**Exercise requirements**
In the records below, the relevant part opens with the line containing "The image size is (1288, 927)." and closes with the line containing "the 生成新的 radio"; print that part exactly and only, without its pictures.

**Records for this exercise**
****

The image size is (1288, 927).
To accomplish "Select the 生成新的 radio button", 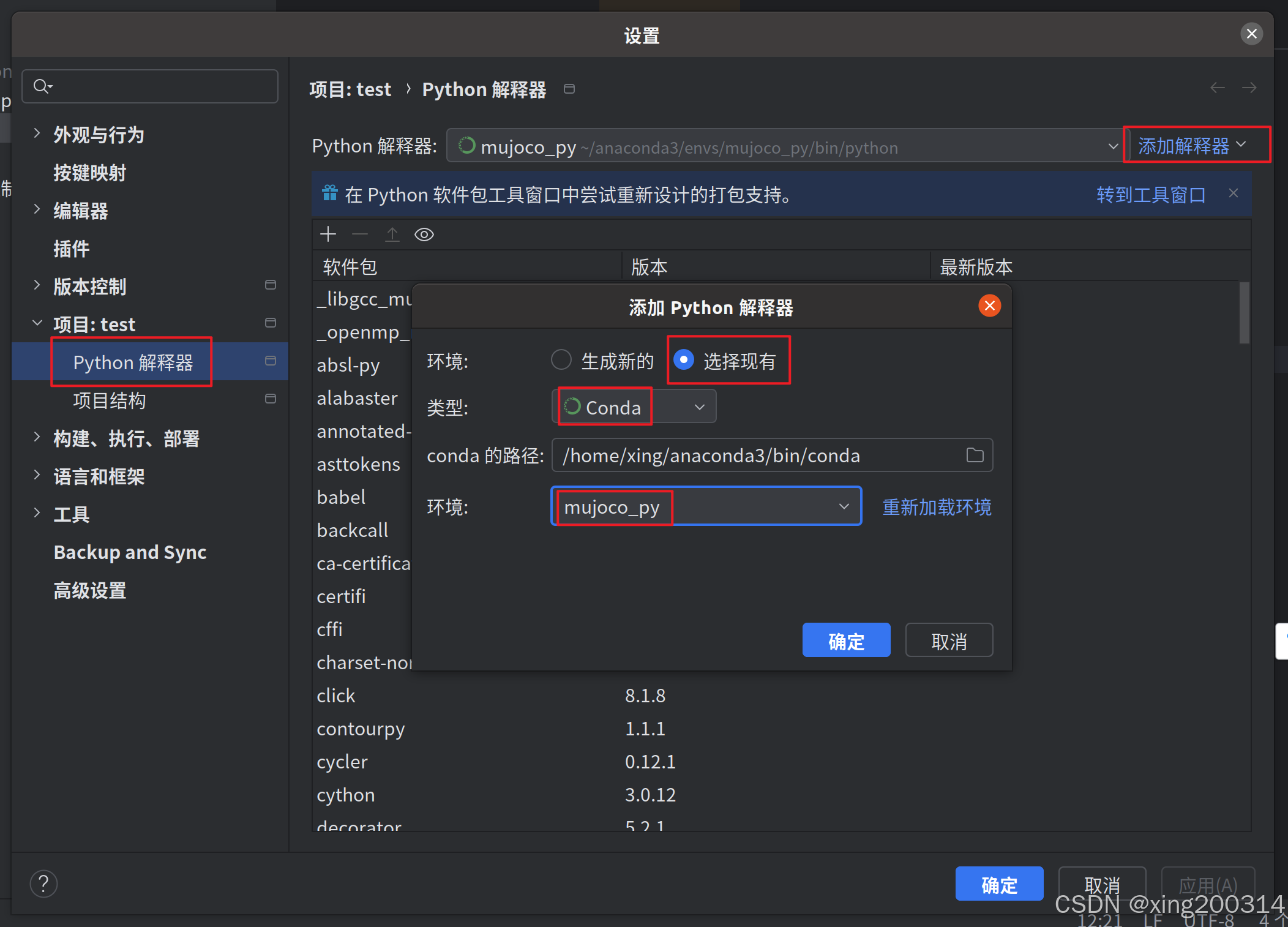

****

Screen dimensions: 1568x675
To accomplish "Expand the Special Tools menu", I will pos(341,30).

****

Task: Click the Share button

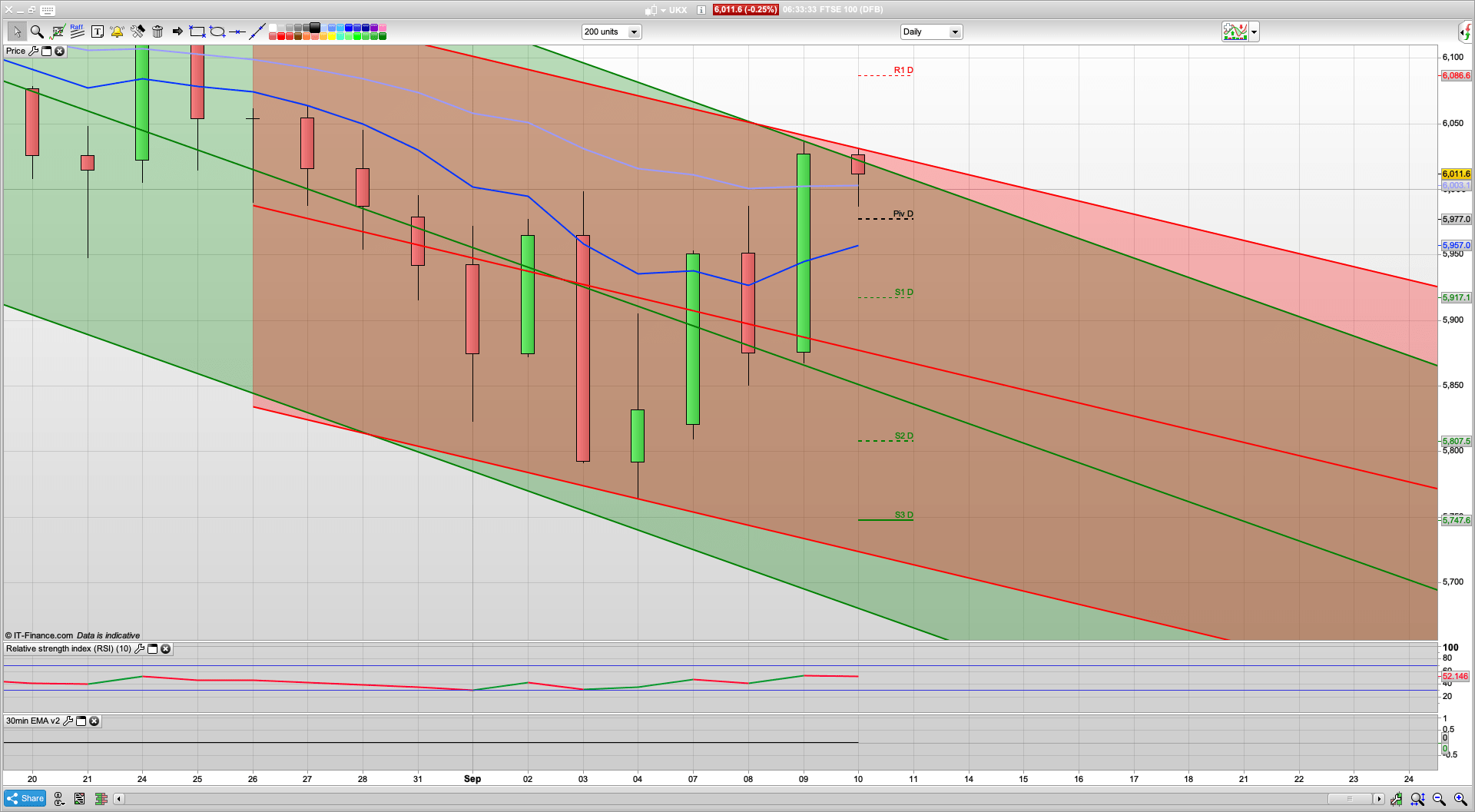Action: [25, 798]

****

**Solution**
The image size is (1288, 927).
To accomplish "Select the 生成新的 radio button", 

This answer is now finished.